# [Alıntı metin]
+---+

7 Ağustos 2013 Çarşamba

2013-2014 Fenerbahçe Kadro Yapılanması ve Oyun Planı



Fenerbahçe için transfer sezonu, özellikle gelecek futbolcular bakımından bitti diyebiliriz. Forvet mevkisine düşünülen ve bütün yazımızı heba eden Cardozo transferi bana göre büyük bir şansla  Emenike ile sonuçlandı. Cardozo ne kadar iyi olursa olsun 30’lu yaşlarına gelmiş bir futbolcuya  bahsedilen paraların verilmesi çok mantıklı görünmüyordu. Çünkü yatırım olarak ölü olacaktı. Her ne kadar başarılı olursa olsun bu, Cardozo’nun son transferi olacaktı. Burada kazandığı parayı da başka bir yerde bulamayacağı için sözleşmesinin sonuna kadar kalacaktı. Emenike de ise durum biraz daha farklı. Yaş ve piyasası itibariyle buradan sonra yine kayda değer paralara bir transferi olabilir. Bu da yatırımı Cardozo’ya göre daha anlamlı hale getiriyor.

+---+

# [Yazılı talimat A]
Fenerbahçe kadro yazısının "7 Ağustos 2013" ifadesinden "anlamlı hale getiriyor." ifadesine kadarki bölümünü kelimesi kelimesine aktarın.
Metin ile kayıtlar birbirinden bağımsız iki ayrı malzemedir.

# [Sözcük ve öğe bulma kayıtları]
+---+

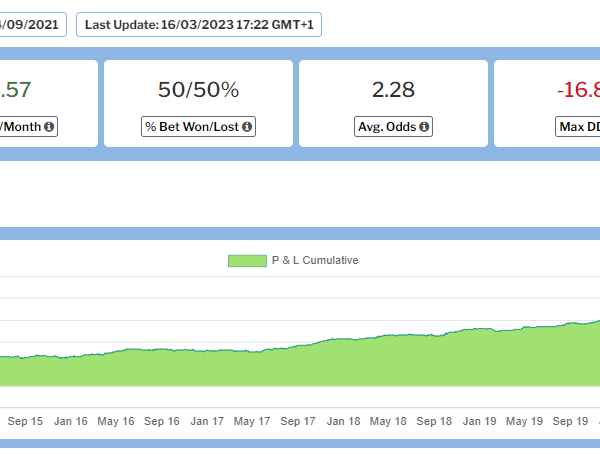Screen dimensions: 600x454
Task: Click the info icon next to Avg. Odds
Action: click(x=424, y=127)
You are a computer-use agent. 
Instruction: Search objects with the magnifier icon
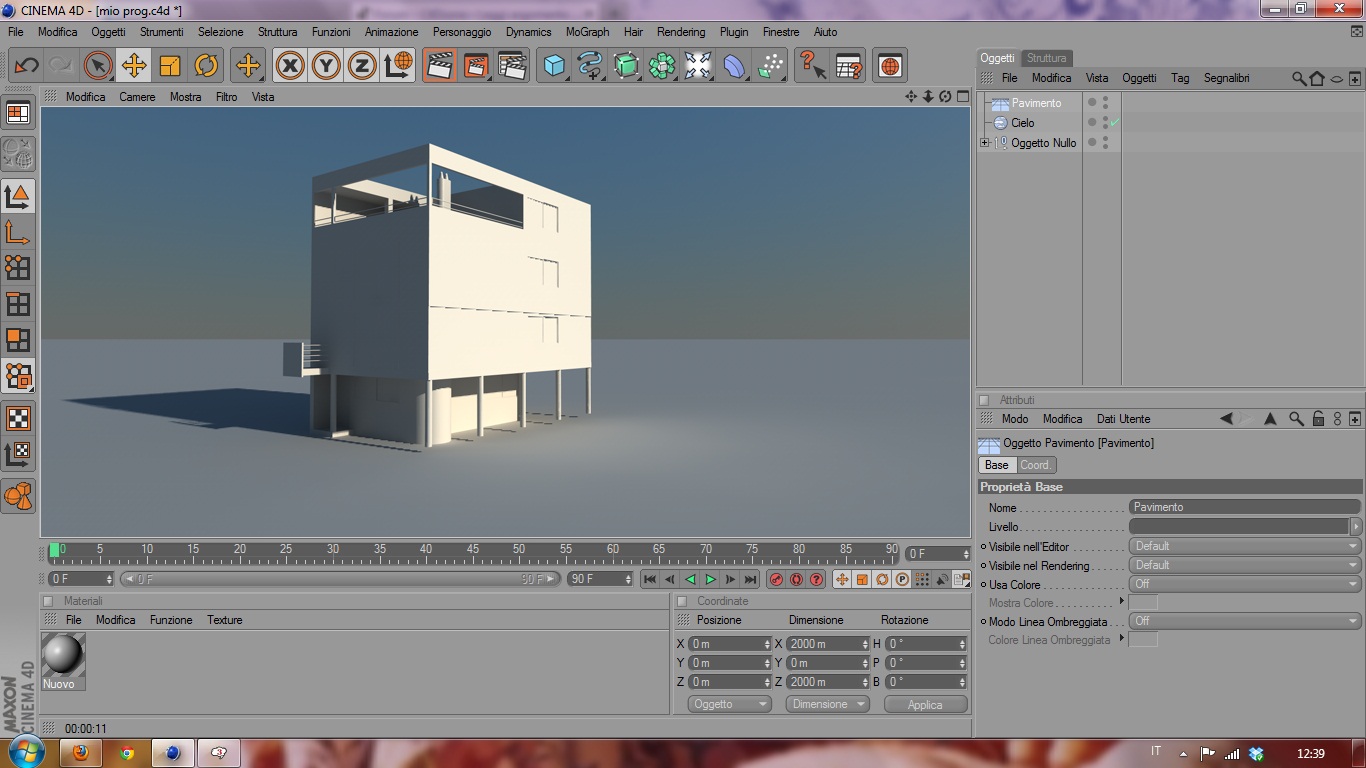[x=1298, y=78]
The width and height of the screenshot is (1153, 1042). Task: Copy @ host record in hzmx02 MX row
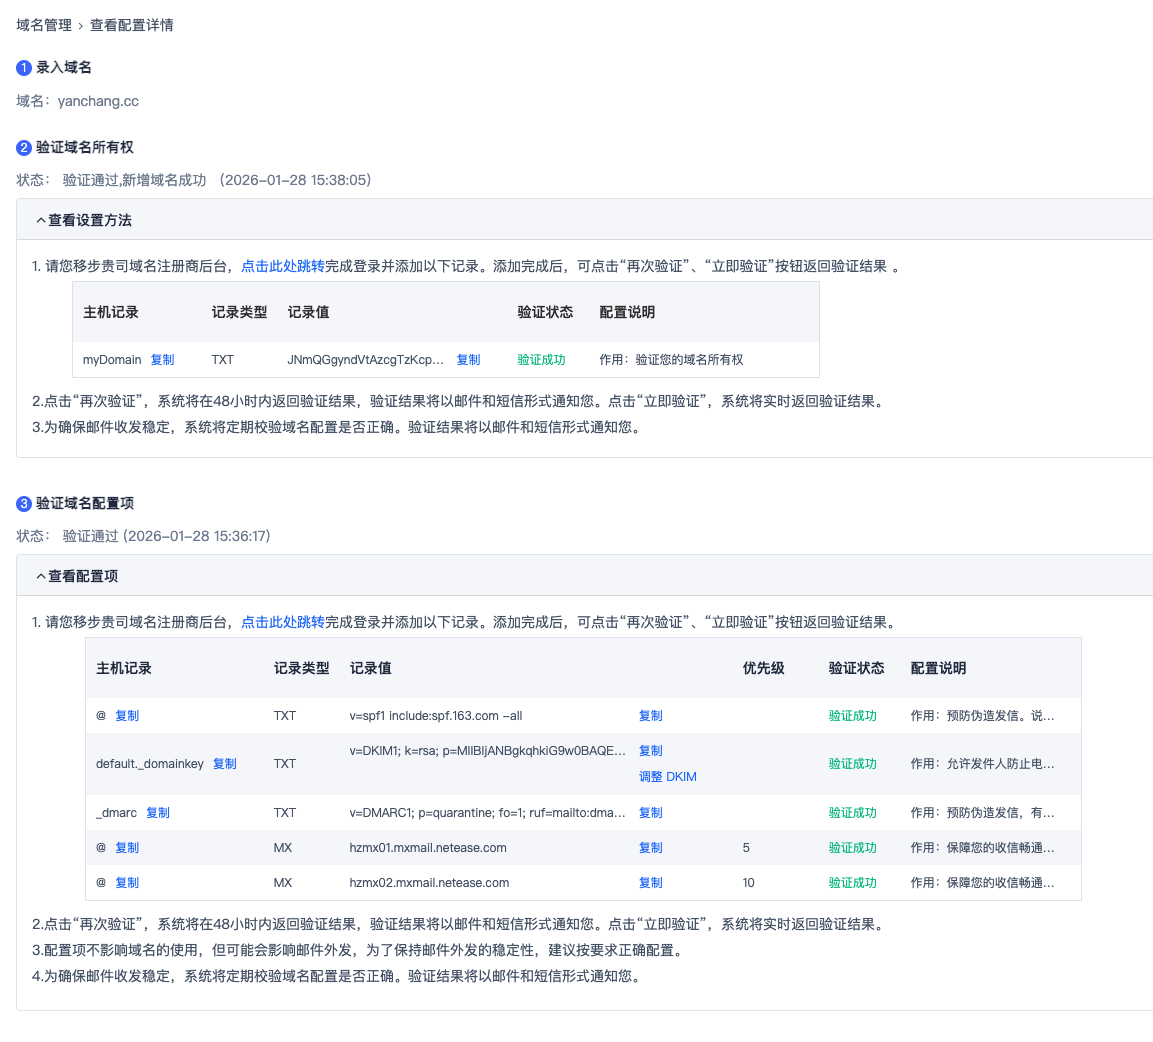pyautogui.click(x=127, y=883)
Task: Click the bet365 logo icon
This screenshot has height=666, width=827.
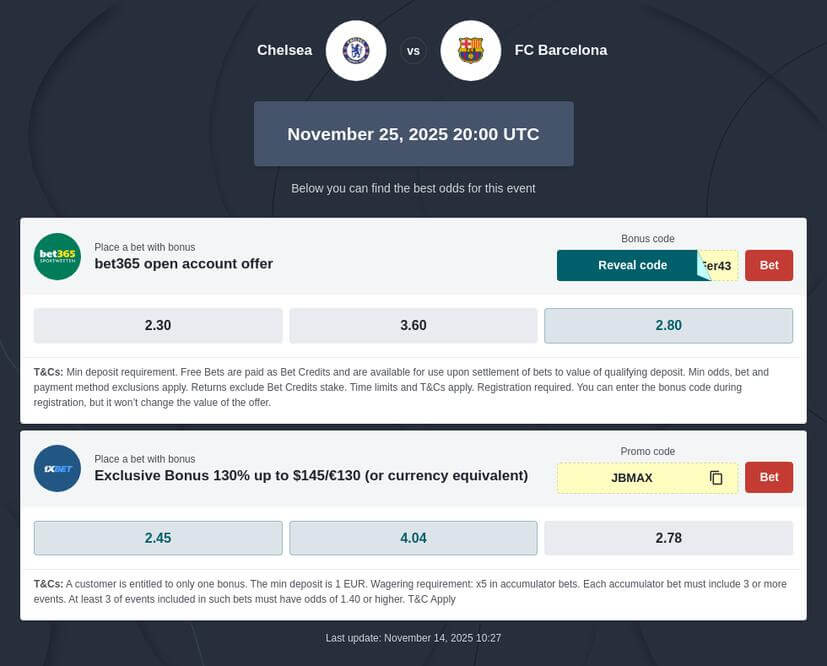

+---+

# [Yazılı talimat B]
Kayıtlardaki bütün satırları aynen alıntılayın, ancak resimleri cevaba koymayın.

# [Doğru cevap A]
7 Ağustos 2013 Çarşamba

2013-2014 Fenerbahçe Kadro Yapılanması ve Oyun Planı



Fenerbahçe için transfer sezonu, özellikle gelecek futbolcular bakımından bitti diyebiliriz. Forvet mevkisine düşünülen ve bütün yazımızı heba eden Cardozo transferi bana göre büyük bir şansla  Emenike ile sonuçlandı. Cardozo ne kadar iyi olursa olsun 30’lu yaşlarına gelmiş bir futbolcuya  bahsedilen paraların verilmesi çok mantıklı görünmüyordu. Çünkü yatırım olarak ölü olacaktı. Her ne kadar başarılı olursa olsun bu, Cardozo’nun son transferi olacaktı. Burada kazandığı parayı da başka bir yerde bulamayacağı için sözleşmesinin sonuna kadar kalacaktı. Emenike de ise durum biraz daha farklı. Yaş ve piyasası itibariyle buradan sonra yine kayda değer paralara bir transferi olabilir. Bu da yatırımı Cardozo’ya göre daha anlamlı hale getiriyor.

# [Doğru cevap B]
Screen dimensions: 600x454
Task: Click the info icon next to Avg. Odds
Action: click(x=424, y=127)
You are a computer-use agent. 
Instruction: Search objects with the magnifier icon
[x=1298, y=78]
The width and height of the screenshot is (1153, 1042). Task: Copy @ host record in hzmx02 MX row
pyautogui.click(x=127, y=883)
Task: Click the bet365 logo icon
This screenshot has height=666, width=827.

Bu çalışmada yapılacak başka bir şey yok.